→ ABOUT THIS EXERCISE:
Gather every line below where "computer" appears.

→ PROVIDED DATA:

---*---

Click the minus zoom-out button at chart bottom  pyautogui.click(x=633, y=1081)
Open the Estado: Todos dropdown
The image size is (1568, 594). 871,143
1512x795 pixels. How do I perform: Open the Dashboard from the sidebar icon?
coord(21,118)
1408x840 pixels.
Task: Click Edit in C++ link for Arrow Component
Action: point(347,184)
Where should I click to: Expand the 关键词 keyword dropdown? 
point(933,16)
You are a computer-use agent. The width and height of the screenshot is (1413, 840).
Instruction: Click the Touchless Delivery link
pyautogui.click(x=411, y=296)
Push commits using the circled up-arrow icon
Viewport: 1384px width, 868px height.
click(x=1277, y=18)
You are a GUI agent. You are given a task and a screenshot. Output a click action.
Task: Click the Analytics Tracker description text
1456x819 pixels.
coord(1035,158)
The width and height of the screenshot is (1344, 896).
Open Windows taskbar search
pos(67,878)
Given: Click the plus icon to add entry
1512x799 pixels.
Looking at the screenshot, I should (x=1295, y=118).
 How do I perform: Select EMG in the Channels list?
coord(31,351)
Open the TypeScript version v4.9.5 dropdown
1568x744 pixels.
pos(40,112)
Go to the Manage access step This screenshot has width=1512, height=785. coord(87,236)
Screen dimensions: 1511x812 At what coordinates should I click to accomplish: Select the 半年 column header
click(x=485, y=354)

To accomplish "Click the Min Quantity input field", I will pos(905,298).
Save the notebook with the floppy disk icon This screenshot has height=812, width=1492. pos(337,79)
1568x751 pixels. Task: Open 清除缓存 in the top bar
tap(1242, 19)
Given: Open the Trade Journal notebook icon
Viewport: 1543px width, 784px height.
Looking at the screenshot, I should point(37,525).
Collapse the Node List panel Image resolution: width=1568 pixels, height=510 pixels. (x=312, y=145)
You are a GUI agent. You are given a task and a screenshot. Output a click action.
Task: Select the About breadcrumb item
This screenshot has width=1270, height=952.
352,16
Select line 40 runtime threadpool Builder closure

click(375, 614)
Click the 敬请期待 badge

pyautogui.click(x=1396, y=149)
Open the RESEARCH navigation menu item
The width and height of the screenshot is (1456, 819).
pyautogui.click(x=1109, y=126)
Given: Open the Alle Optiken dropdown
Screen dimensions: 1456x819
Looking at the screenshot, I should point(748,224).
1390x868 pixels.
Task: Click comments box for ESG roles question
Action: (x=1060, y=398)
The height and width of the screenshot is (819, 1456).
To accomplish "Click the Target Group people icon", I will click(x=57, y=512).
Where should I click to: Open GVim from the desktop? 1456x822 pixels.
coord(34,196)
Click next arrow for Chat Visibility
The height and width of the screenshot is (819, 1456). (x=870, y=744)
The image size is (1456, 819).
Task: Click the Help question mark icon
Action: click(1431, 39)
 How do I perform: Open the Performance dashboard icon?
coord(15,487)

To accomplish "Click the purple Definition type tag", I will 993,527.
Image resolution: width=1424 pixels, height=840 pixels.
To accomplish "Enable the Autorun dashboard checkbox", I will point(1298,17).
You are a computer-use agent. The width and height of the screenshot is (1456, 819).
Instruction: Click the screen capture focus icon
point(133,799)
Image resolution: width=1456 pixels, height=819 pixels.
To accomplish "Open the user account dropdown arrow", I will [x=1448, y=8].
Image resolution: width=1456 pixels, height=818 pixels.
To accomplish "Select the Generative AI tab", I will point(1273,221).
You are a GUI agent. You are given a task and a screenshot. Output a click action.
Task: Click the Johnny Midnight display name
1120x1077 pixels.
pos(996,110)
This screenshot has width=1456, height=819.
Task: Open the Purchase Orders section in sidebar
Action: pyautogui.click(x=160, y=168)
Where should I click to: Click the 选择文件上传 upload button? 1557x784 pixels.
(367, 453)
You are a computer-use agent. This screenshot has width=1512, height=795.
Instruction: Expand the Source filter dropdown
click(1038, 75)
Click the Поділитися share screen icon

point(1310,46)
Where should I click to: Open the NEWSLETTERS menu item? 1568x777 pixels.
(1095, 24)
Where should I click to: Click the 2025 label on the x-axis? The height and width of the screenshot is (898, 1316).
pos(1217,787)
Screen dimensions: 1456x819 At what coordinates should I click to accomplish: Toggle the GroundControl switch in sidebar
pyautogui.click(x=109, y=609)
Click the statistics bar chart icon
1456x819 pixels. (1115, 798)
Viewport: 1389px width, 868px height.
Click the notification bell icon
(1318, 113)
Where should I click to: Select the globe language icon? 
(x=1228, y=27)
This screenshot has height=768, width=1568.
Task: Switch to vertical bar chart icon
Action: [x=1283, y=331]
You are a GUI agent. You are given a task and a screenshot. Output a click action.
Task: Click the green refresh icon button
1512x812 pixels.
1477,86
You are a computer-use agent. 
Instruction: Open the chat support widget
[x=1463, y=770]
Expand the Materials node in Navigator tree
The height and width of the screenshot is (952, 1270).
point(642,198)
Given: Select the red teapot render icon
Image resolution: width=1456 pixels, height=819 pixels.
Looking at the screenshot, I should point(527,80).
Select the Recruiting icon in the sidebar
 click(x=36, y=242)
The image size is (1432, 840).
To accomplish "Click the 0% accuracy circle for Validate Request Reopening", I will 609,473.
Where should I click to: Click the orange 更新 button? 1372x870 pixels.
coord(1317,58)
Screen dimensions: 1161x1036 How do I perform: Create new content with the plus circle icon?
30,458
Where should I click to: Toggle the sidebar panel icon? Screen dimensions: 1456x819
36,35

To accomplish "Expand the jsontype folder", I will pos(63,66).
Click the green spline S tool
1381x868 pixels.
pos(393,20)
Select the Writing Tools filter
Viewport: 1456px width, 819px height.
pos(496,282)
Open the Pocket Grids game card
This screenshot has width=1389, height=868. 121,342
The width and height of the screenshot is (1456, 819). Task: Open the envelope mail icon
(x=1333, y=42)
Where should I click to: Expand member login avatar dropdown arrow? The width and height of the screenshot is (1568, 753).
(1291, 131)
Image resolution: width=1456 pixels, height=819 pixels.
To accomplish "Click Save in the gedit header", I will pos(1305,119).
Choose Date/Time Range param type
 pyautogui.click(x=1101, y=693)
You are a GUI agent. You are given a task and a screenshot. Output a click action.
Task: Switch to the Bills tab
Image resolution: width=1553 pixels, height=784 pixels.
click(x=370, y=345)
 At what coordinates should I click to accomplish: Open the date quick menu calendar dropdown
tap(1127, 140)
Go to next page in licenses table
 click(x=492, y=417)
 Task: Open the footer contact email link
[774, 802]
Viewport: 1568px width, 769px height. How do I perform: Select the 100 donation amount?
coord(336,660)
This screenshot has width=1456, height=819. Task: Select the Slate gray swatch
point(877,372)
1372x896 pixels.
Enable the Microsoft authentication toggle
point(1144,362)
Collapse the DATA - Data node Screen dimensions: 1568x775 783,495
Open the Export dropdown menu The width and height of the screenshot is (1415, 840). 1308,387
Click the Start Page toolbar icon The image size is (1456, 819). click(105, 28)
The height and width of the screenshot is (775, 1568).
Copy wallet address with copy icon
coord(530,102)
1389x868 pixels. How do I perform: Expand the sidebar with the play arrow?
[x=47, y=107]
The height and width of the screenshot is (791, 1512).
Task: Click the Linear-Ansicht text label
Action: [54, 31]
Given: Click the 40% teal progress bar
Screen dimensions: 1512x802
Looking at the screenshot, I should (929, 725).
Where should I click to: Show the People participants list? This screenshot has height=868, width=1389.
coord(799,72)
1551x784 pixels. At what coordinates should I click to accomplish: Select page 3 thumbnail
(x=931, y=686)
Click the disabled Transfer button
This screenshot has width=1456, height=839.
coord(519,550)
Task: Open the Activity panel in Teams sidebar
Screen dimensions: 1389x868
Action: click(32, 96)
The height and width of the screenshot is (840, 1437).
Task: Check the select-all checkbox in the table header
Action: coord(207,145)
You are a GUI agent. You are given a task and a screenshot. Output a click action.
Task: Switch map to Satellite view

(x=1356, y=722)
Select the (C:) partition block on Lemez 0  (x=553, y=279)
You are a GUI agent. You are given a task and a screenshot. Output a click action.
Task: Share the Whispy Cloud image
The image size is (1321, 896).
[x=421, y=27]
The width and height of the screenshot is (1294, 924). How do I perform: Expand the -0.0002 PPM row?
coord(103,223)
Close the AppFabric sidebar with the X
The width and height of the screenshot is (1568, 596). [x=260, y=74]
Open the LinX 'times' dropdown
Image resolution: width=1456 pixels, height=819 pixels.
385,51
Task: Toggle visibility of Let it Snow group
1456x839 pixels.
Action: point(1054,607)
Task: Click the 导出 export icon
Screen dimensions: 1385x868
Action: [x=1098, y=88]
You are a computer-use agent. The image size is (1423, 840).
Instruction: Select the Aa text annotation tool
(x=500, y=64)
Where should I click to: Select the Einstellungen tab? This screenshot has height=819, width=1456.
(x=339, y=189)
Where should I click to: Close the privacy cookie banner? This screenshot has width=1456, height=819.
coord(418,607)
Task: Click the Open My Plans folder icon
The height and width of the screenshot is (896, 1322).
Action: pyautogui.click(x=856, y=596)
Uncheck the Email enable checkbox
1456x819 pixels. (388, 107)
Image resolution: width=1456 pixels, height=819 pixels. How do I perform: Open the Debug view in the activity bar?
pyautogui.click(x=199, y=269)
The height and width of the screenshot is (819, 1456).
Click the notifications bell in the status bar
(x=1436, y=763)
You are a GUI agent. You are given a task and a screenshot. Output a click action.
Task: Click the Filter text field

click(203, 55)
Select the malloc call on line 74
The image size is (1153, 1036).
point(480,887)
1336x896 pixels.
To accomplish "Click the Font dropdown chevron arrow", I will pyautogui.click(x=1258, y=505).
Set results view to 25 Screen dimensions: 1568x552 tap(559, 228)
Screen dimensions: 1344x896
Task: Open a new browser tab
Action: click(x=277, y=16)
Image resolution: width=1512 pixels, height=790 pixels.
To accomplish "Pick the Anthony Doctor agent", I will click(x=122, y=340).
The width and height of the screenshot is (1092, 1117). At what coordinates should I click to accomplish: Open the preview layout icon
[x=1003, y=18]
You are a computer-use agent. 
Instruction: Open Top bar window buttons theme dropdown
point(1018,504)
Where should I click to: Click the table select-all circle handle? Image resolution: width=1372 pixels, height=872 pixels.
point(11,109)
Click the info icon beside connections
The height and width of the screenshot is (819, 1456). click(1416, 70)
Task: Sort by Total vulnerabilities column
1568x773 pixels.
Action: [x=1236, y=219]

---*---

→ YOUR RESPONSE:
You are a computer-use agent. The width and height of the screenshot is (1413, 840).
You are a computer-use agent. The width and height of the screenshot is (1456, 819).
You are a computer-use agent. This screenshot has width=1512, height=795.
You are a computer-use agent. 
You are a computer-use agent. The image size is (1423, 840).
You are a computer-use agent. 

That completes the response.